The reason why many released prisoners tend to lead "vile lives of mayhem and malevolence" is because prison hardens you and makes you a better criminal. Toss in the stigma of being an ex-con, why wouldn't you get back into the a life of crime? Especially if that's what you're good at.

I'm not making judgement calls on the fairness of criminal justice, but for these reasons I think putting an undeveloped 12 year old in the slammer will only guarantee his failure. That's why we have institutions like juvie for minors. The truly bad seeds will find their way to prison anyway.
posted by skallas at 3:00 AM on August 31, 2001


"suppose the juvenile murderer is actually, truly rehabilitated, understands his crime, and is genuinely sorry for what he's done. What then? The victims are no less dead; their families are no less broken and bereft."

Fes, that statement applies to either scenario. If he's in jail forever, the victim is no less dead. The family of the victim still misses them. It's not like God comes down to earth and makes everybody feel better just because we locked somebody in jail.

And what's weird is in this case, the family of the victim doesn't want Lionel to be put in jail forever. They're fine with him being rehabilitated. So why aren't we?

JParker, I don't mean that by standing by your kids you should ignore them, and let them do bad things...just that if they do bad things, have the desire to see them helped, rather than abandoned in a jail forever where they will, as Skallas says, only become worse.
posted by Doug at 6:25 AM on August 31, 2001


A child takes away another child's life. Why? Because he is over-excited, hot-headed, cruel.

Ten thousand adults all but take away a child's life. Why? Because they are over-excited, hot-headed, cruel.

Throwing Tate in jail for life - with no chance of parole - will not bring the murdered girl back. (I wish that it did.)Instead, it will double the list of those whose lives have been lost to the crime.
posted by Marquis at 7:26 AM on August 31, 2001


The truly bad seeds will find their way to prison anyway.

Yep, on a road paved with the misery of their victims.

They're fine with him being rehabilitated. So why aren't we?

Because, as JParker observed, we (in the role of the justice system) have an obligation to the society to protect them from these monsters.
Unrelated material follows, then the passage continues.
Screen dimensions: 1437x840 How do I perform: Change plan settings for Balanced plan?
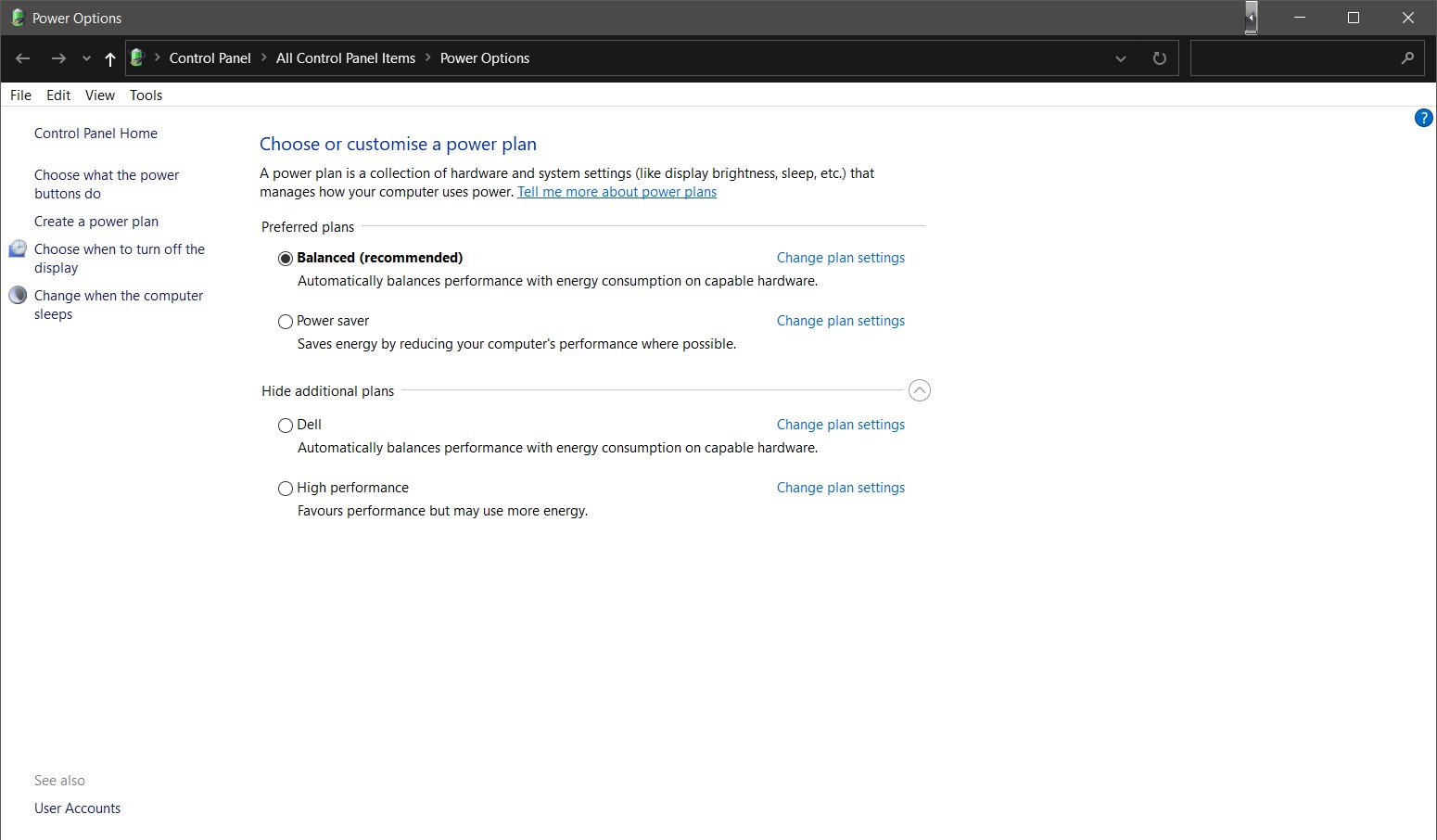[840, 258]
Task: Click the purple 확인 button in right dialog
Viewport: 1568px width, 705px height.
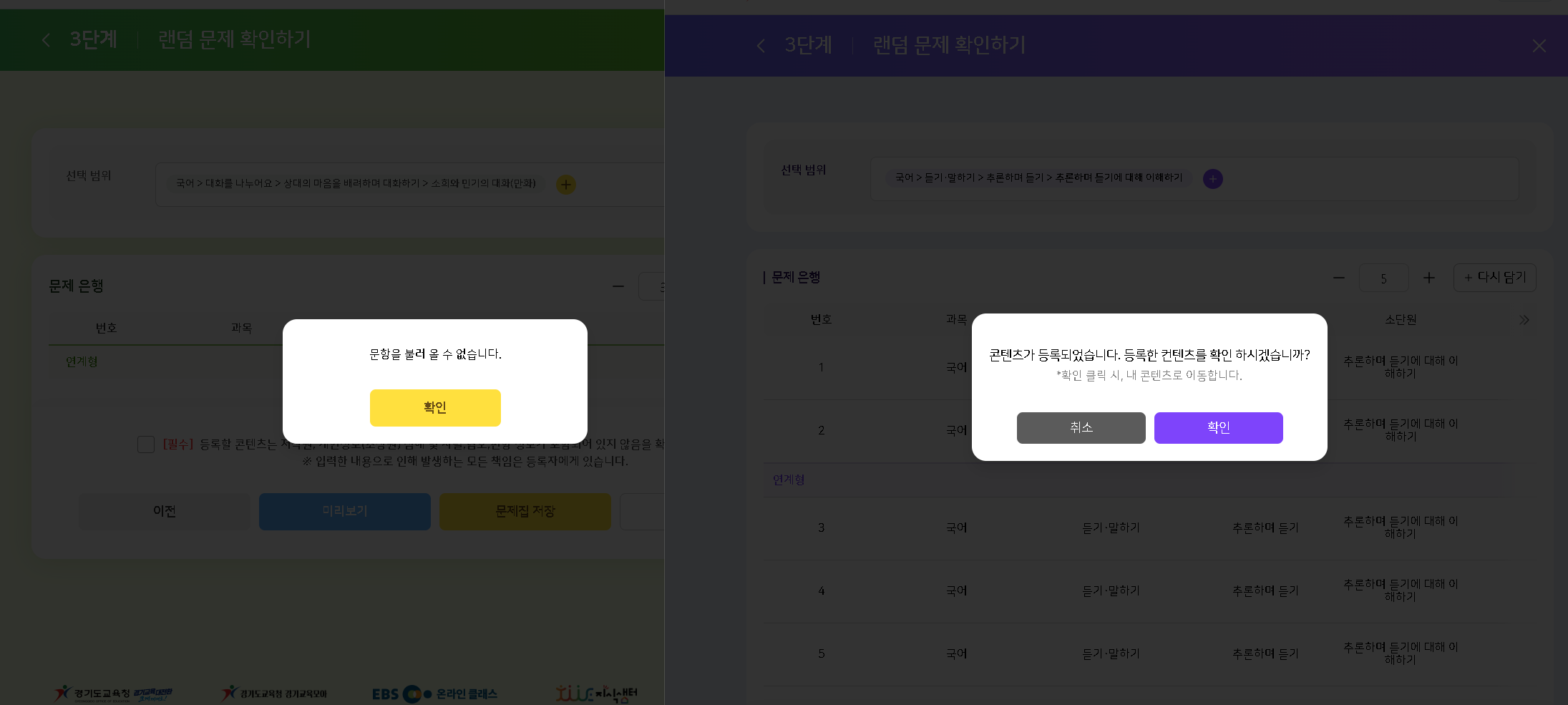Action: tap(1218, 427)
That is the resonsibility that comes with the privilege of the power that comes from enforcing the law. Prior to killing that little girl, we didn't know Tate was a monster, but now we do. The responsibility for the little girl's death rests on Tate's and, perhap, his mother's shoulders; but if Tate is released, and he kills again, that rests on OUR shoulders, because we didn't have the courage to make difficult decisions to protect the defenseless.